CM . . .
. Volume XXII Number 11. . . .November 13, 2015
Children and adults alike will relate to Prickly Jenny, by Sibylle Delacroix. Jenny is having a very grumbly day. She wakes up in the morning out of sorts, and the feeling follows her all day, from breakfast to the fair to nap time. She wants her old shirt, not her new dress. She doesn't want ice cream, but she eats it anyway. She wants her mom to leave her alone, but she cries when she leaves. If she smiles and anyone points it out, she will go back to being grumpy. Jenny is in a complicated mood that she doesn't want to talk about; she just wants to be loved. Jenny grumbles through the day to vent her frustrations, but, at the end of this story, she realizes that each day, as she gets older, things will get better.
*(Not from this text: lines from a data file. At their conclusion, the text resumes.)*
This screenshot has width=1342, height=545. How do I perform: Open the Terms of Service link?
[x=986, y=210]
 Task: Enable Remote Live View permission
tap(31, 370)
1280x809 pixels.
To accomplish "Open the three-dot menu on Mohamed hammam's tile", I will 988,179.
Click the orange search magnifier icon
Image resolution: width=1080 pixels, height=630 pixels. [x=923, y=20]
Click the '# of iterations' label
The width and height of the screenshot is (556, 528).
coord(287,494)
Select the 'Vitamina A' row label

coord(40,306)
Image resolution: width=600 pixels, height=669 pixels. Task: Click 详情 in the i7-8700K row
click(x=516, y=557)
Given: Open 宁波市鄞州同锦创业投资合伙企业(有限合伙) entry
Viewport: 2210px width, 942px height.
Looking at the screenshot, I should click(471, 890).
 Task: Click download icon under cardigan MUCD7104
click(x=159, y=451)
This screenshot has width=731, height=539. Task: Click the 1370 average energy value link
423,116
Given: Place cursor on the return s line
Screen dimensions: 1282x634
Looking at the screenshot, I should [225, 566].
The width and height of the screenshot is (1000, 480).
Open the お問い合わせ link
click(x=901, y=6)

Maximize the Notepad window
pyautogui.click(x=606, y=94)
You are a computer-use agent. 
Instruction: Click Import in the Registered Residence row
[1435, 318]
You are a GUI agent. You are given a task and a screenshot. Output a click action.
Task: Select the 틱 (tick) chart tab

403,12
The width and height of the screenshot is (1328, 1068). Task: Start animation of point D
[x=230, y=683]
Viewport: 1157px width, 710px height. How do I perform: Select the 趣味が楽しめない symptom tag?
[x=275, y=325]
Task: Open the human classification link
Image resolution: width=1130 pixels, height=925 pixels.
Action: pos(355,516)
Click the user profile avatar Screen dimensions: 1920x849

Prickly Jenny is a charming story of a young girl who is wrestling with conflicting emotions. Everyone has a day like this periodically, and Delacroix captures this experience beautifully. The overarching messages, that sometimes a person has a bad day and just needs some love, as well as that tomorrow will be a better day, shine through without being didactic. The language used in the story is at an appropriate level for the target audience, although adults may have to explain some of the terms used to describe Jenny's mood, terms such as 'grumbles', 'out of sorts', or 'fuss'.
Carla Epp is a hospital librarian with the University of Manitoba in Winnipeg, MB.